## TASK
Omit the pictures, then reproduce exactly the line bearing "The height and width of the screenshot is (759, 1568)." and every line after it up to and including the last line of the entries below.
[DATA RECORDS Boundary: Start]
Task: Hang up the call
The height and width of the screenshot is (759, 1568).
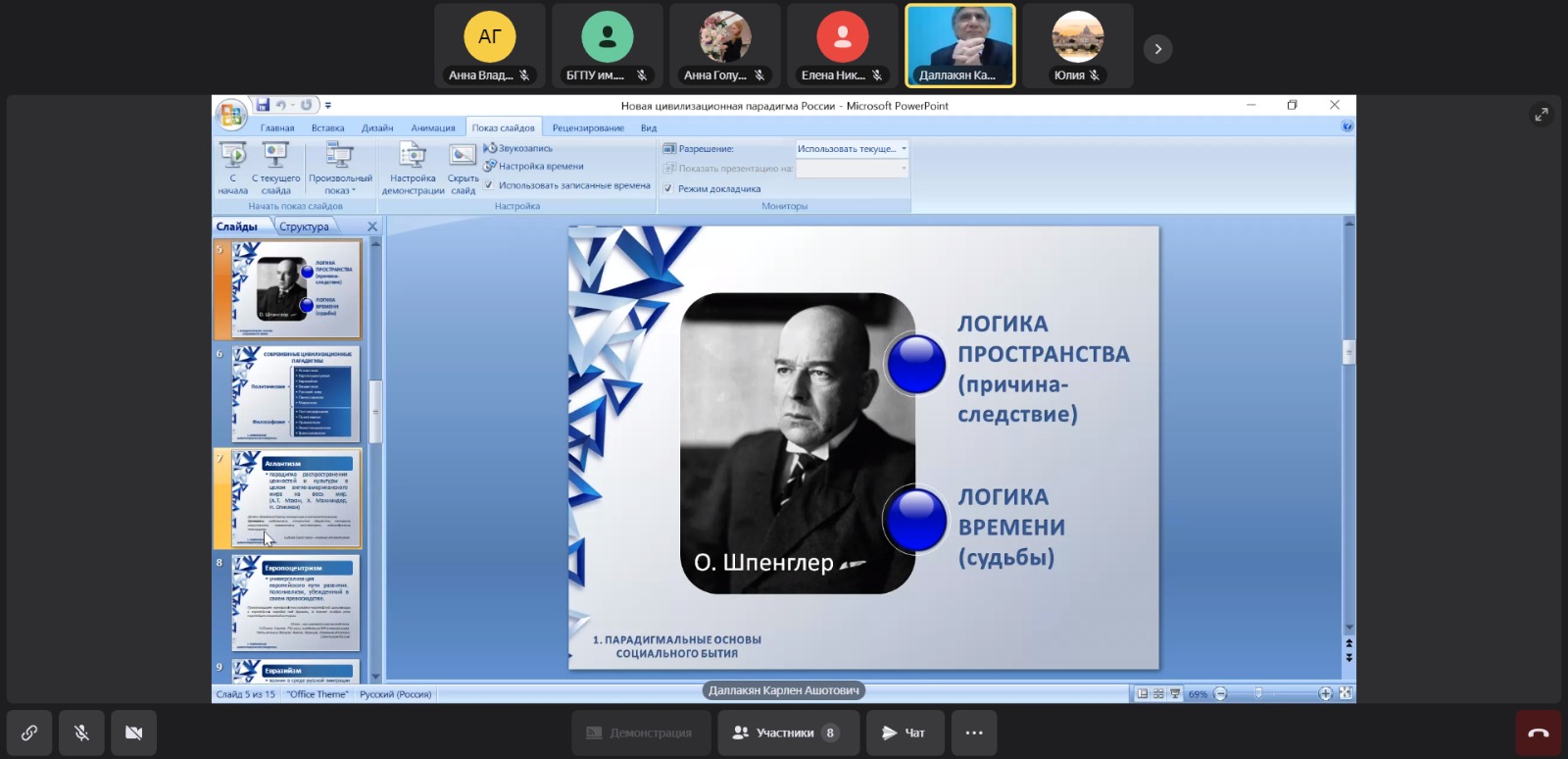Action: click(1538, 733)
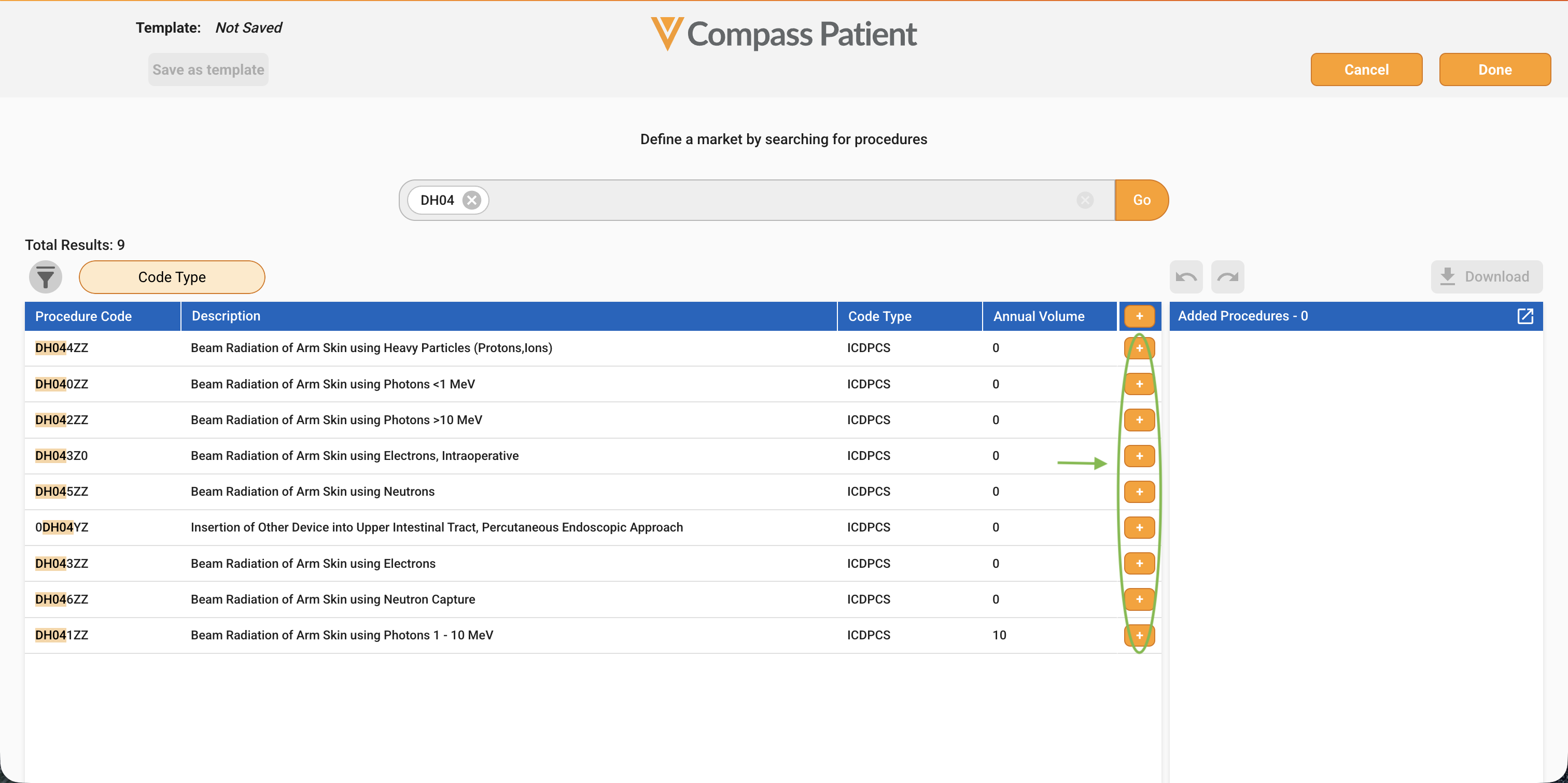The height and width of the screenshot is (783, 1568).
Task: Add the 0DH04YZ Insertion procedure
Action: [x=1140, y=527]
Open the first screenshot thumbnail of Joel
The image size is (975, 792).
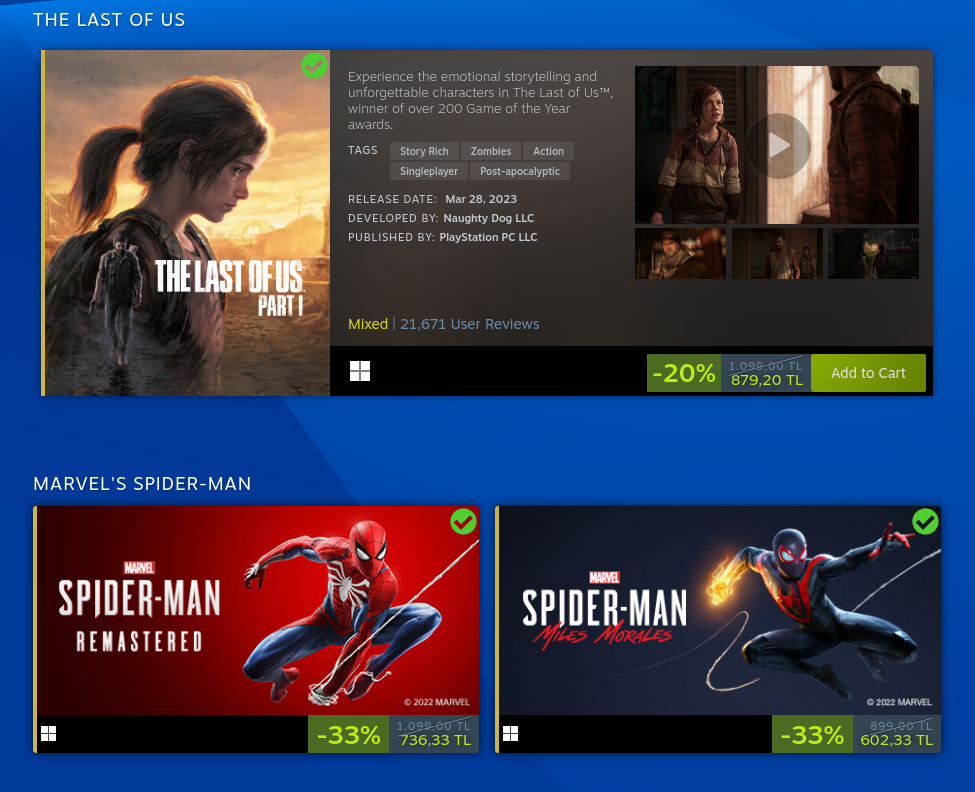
[DATA RECORDS Boundary: End]
## ANSWER AREA
The height and width of the screenshot is (759, 1568).
Action: click(1538, 733)
The height and width of the screenshot is (783, 1568).
Task: Add the 0DH04YZ Insertion procedure
Action: [x=1140, y=527]
Open the first screenshot thumbnail of Joel
The image size is (975, 792).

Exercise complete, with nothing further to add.